======================================================================
IBM developerWorks XML Tip
October 1, 2002
Vol. 2, Issue 40
IBM's resource for developers
http://www-106.ibm.com/developerworks/?nx-1012
======================================================================
TIP: MULTI-PASS XSLT
Use the node-set extension to break down the XSLT operation
into two or more passes
Uche Ogbuji (uche.ogbuji@fourthought.com)
Principal Consultant, Fourthought, Inc.
Hello, XML Tip readers,
Transforms can often be made cleaner and clearer if executed in phases
or passes. First some intermediate output is produced, and then this
is further transformed into a final output form. There can even be
more than one intermediate form. In this tip, Uche Ogbuji discusses
ways of breaking down XSLT operation into two or more clear passes of
transformation using the common node-set extension.
For the rest of the tip, read on below.
Until next week,
XML Tip team at IBM developerWorks
dWnews@us.ibm.com
UNIX users are very familiar with the idea of pipes -- mechanisms that
direct the output of one program so that it becomes the input for
another. Pipes are behind perhaps the first major examples of
modularizing loosely-coupled code. Each UNIX command is very simple
and targeted; complex actions are produced by stringing them together.
The processing of XML using XSLT has much to gain from this same sort
of modularization.
You can improve code simplicity and reuse by breaking the transform
into a set of separate phases or passes. Unfortunately, in pure XSLT
1.0, most of the commands for handling input of a transform are
forbidden from use on output. This restriction has been removed in
XSLT 2.0, and even in XSLT 1.0 (which has many more years of life) you
can remove the restriction using an extension function that is usually
provided by XSLT vendors.
To follow this tip, you should be familiar with XSLT.

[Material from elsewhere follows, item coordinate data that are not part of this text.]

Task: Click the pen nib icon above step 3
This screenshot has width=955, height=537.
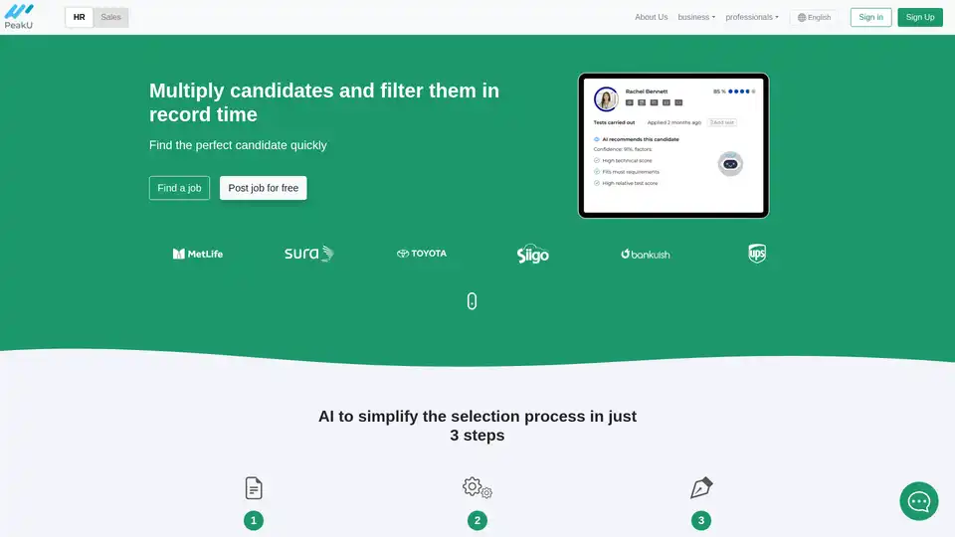Action: pos(701,488)
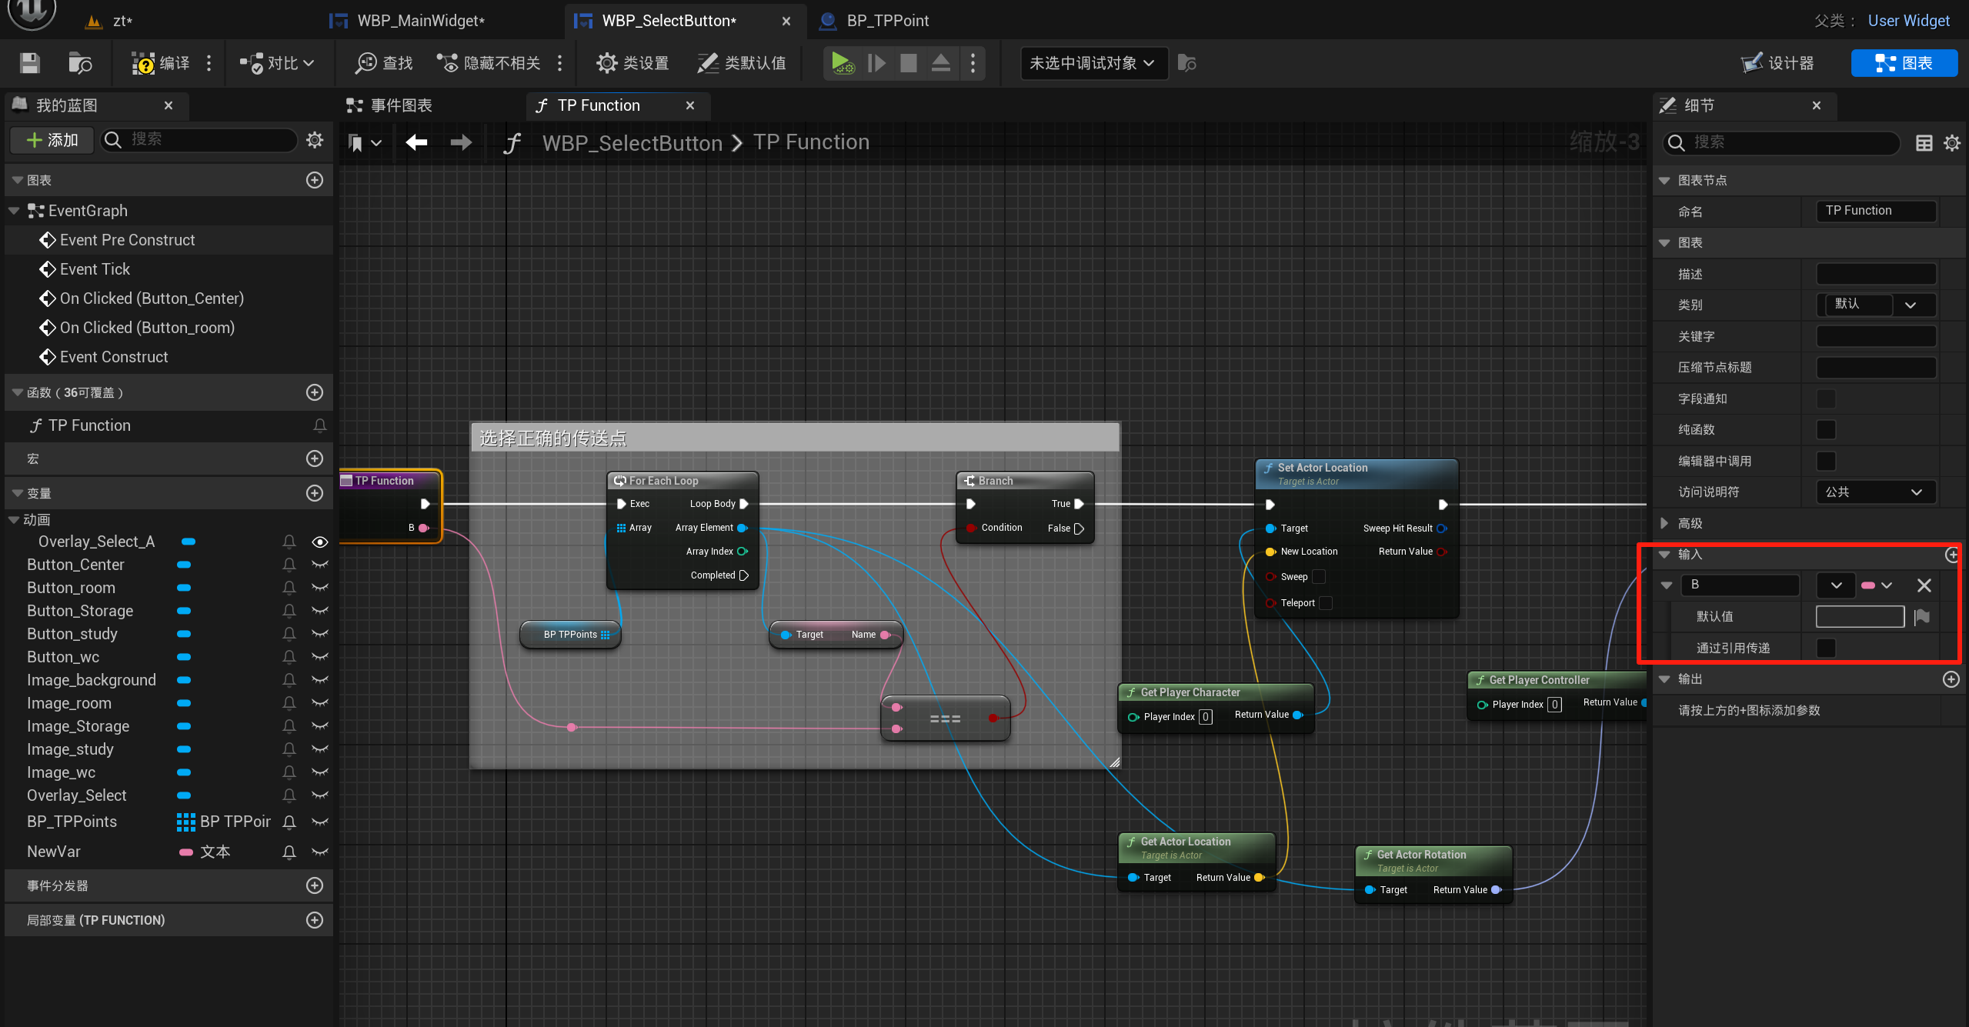Viewport: 1969px width, 1027px height.
Task: Collapse the EventGraph tree node
Action: tap(15, 211)
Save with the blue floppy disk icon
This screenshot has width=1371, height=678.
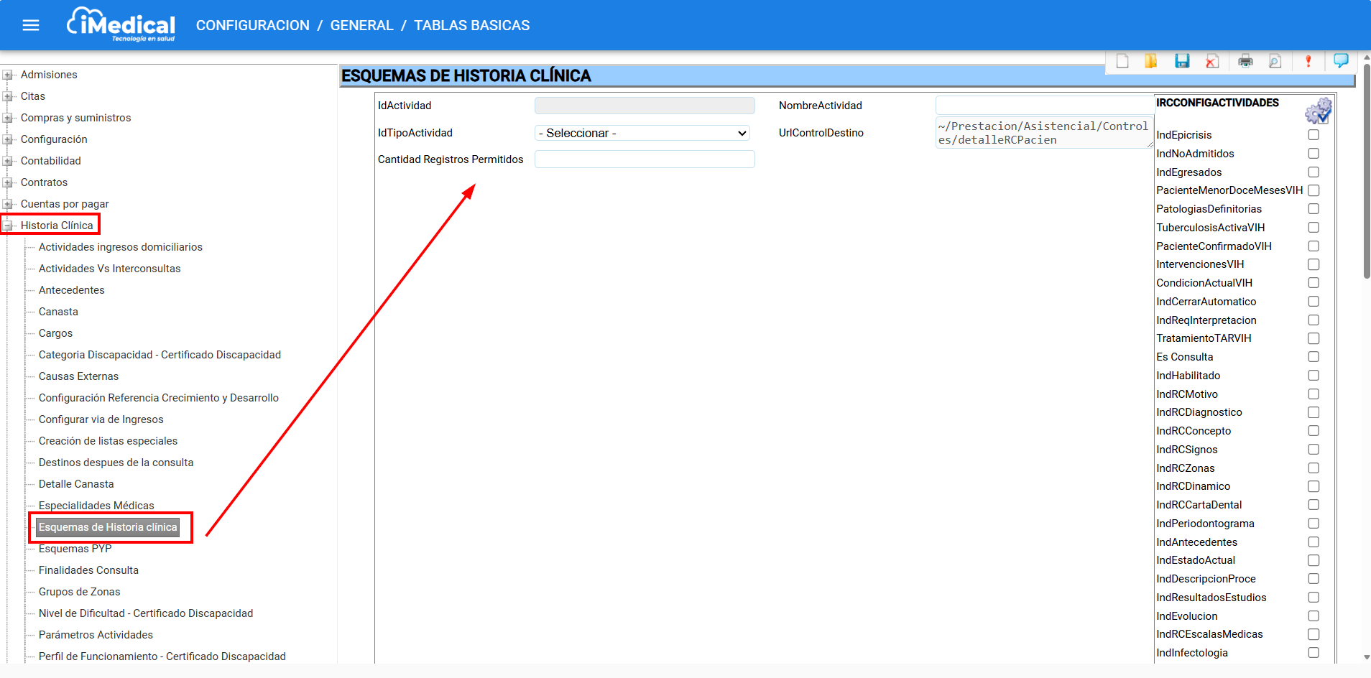coord(1182,61)
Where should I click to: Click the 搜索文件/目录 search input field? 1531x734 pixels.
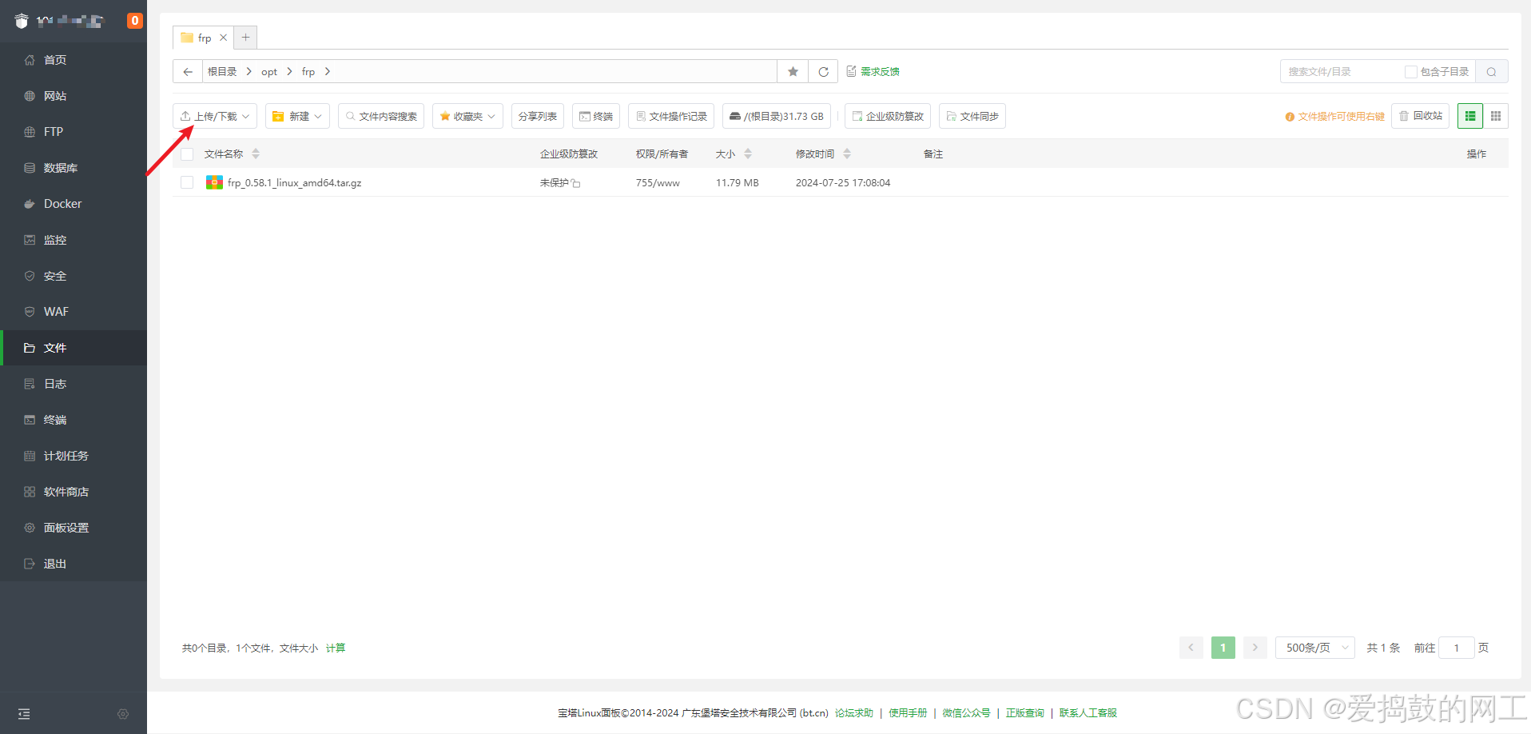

______________________________________________________________________
DISSECTING TABLES
I have a little XSLT template for taking a document table and
displaying only the first item in each row. It is designed to work
with the sort of tables used in DocBook (which are based on a model of
tables popular in SGML). A sample table is shown in Listing 1
(db-table.xml).
----------------------------------------------------------------------
Listing 1. Simple table in DocBook form (db-table.xml)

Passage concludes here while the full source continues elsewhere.